There appears to be a bug with ace(...,model="ARD")
.
Reversible models work fine with ace
, ape's function for
ancestral state estimation; however with asymmetric models - in which
qi,j and qj,i are not necessarily
equal for all i & j - something seems to be awry.
I will report this to Emmanuel, of course - but I thought that I would post the demo so that he (& others) can see what I mean.
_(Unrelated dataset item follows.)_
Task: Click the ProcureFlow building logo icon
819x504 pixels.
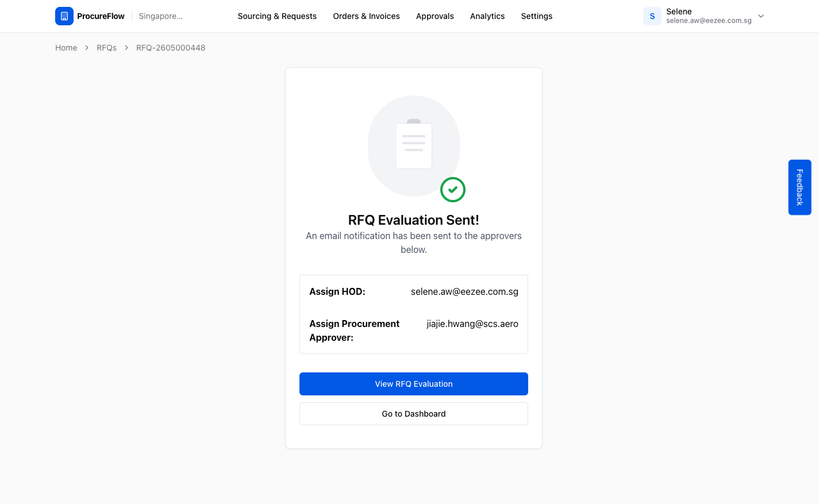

I'm going to use an empirical dataset that was shared with me to help
identify the problem; however I have removed all identifying information
from the phylogeny & trait data. Note that the issue is not always
nearly as readily identifiable as it is in this case. Note also that it
does not have to do with model fitting, as the same non-reversible model
is fit (more or less - to a reasonable standard of numerical precision)
by ace
, make.simmap
, and diversitree. Rather
the issue seems to be in the calculation of the marginal ancestral states
given a particular fitted model.
library(phytools)
library(diversitree)
## SYM model
trees.SYM<-make.simmap(phy,x,model="SYM",nsim=500) ## make simmap
## make.simmap is sampling character histories conditioned on the transition matrix
##
## Q =
## 0 1
## 0 -0.005818548 0.005818548
## 1 0.005818548 -0.005818548
## (estimated using likelihood);
## and (mean) root node prior probabilities
## pi =
## 0 1
## 0.5 0.5
## Done.
smp.SYM<-summary(trees.SYM) ## PP from stochastic mapping
fit.SYM<-ace(x,phy,type="discrete",model="SYM") ## marginal ASR
## ARD model
trees.ARD<-make.simmap(phy,x,model="ARD",nsim=500) ## make.simmap
## make.simmap is sampling character histories conditioned on the transition matrix
##
## Q =
## 0 1
## 0 -0.026275656 0.026275656
## 1 0.008346216 -0.008346216
## (estimated using likelihood);
## and (mean) root node prior probabilities
## pi =
## 0 1
## 0.5 0.5
## Done.
smp.ARD<-summary(trees.ARD) ## PP from stochastic mapping
fit.ARD<-ace(x,phy,type="discrete",model="ARD") ## marginal ASR
## compare each one
par(mfrow=c(1,2))
plot(fit.SYM$lik.anc,smp.SYM$ace,main="model=\"SYM\"",
xlab="Marginal ancestral states | ace",
ylab="PP from stochastic mapping | make.simmap")
lines(c(0,1),c(0,1),lty="dashed",col="red")
plot(fit.ARD$lik.anc,smp.ARD$ace,main="model=\"ARD\"",
xlab="Marginal ancestral states | ace",
ylab="PP from stochastic mapping | make.simmap")
lines(c(0,1),c(0,1),lty="dashed",col="red")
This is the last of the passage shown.